Week 16 - PCA and PCoA

February 12 & 14, 2019

Goals for this week

  • Finish Principal Component Analysis (PCA)
  • Primer on matrix algebra
    • Latent roots of matrices
    • Eigenvalues and eigenvectors
  • Principal Coordinates Analysis (PCoA)
  • Nonmetric Multidimensional Scaling (NMDS)

Principal Component Analysis (PCA)

Two primary aims of PCA

  • Variable reduction - reduce a lot of variables to a smaller number of new derived variables that adequately summarize the original information (aka data reduction).
  • Ordination - Reveal patterns in the data - especially among variables or objects - that could not be found by analyzing each variable separately. A good way to do this is to plot the first few derived variables (this is also called multidimensional scaling).
  • General approach - use eigenanalysis on a large dataset of continuous variables.

Running a PCA analysis

  • Start by ignoring any grouping variables
  • Perform Eigenanalysis on the entire data set
  • After the ordination is complete analyze the objects in the new ordination
  • This includes ANOVA using the newly derived PC’s and any grouping variables

Data standardization for PCA

  • Covariances and correlations measure the linear relationships among variables and therefore assumptions of normality and homogeneity of variance are important in multivariate statistics
  • Transformations to achieve linearity might be important
  • Data on very different scales can also be a problem
  • Centering the data subtracts the mean from all variable values so the mean becomes zero
  • Ranging divides each variable by its standard deviation so that all variables have a mean of zero and a unit s.d.
  • Some variables cannot be standardized (e.g.highly skewed abundance data)
  • In this case converting to presence or absence (binary) data might be the most appropriate (MDS

Assumptions of PCs

  • Linear relationships among variables - transformations help!
  • ML estimation of eigenvalues and eigenvectors
    • don’t have any distributional assumptions
    • but the confidence intervals do assume normality of residuals.
  • Multivariate outliers can be a problem, and can be identified via Mahalanobis distances as before.
  • Missing data are a real problem (as with all multivariate analyses), and one of the approaches (removal, imputation, EM) is required.
    • ROBUST PCA - use Spearman’s rank to form a robust correlation matrix.
    • nonmetric multidimensional scaling.

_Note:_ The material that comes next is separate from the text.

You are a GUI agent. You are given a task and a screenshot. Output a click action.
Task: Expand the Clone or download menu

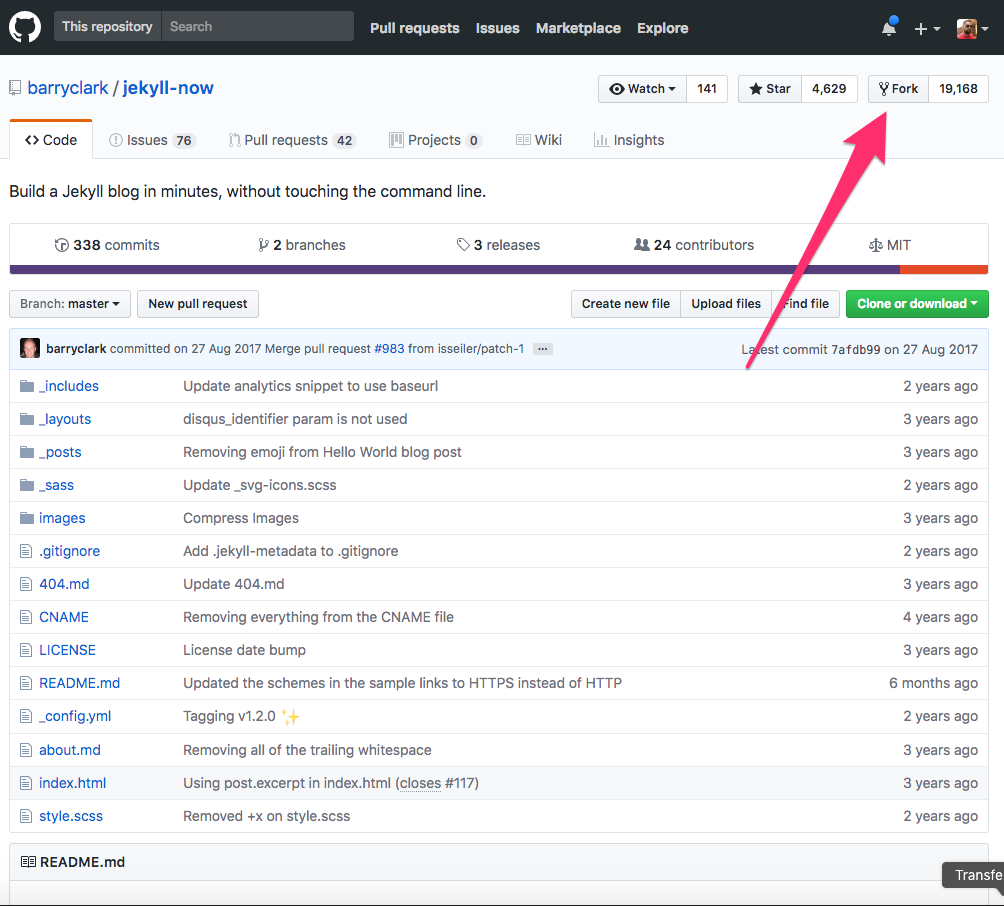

Data standardization for PCA

  • Covariances and correlations measure the linear relationships among variables
    • Normality and homogeneity of variance
    • Data on very different scales can also be a problem
  • Mean centering and ranging
    • Centering the data subtracts the mean from all values
    • Ranging divides each variable by its standard deviation so that all variables have a mean of zero and a unit s.d.
  • Non-normal data
    • Some variables cannot be standardized (e.g.highly skewed abundance data)
    • In this case converting to presence or absence (binary) data might be the most appropriate

How many PCs should I concern myself with?

  • The full, original variance-covariance pattern is encapsulated in all PCs.
  • PCA will extract the same number of PCs as original variables.
  • How many to retain? - really just a question of what to pay attention to.
    • Eigenvalue equals one rule (correlation matrix)
    • Scree plot shows an obvious break
    • Formal tests of eigenvalue equality
    • Significant amount of the original variance
  • Most of the time first few PCs are enough.
  • If not, PCA might not be appropriate!

How many PCs should I concern myself with?

How do I interpret the PCs?

  • What are the latent variables captured by the PCs??
  • The eigenvectors provide the coefficients for each variable in the linear combination for each component.
  • The farther each coefficient is from zero, the greater the contribution that variable makes to that component.
  • Component loadings are simple correlations (using Pearson’s r) between the components and the original variables

How do I interpret the PCs?

  • High loadings indicate that a variable is strongly correlated with a particular component (can be either positive or negative).
  • The loadings and the coefficients will show a similar patterns, but different values.
  • Ideally, we would like to have each variable load strongly on only one component, and the rest of the loadings are close to plus or minus one, or zero.
  • Usually this ideal situation is not met initially and another rotation may be needed to aid in interpretation.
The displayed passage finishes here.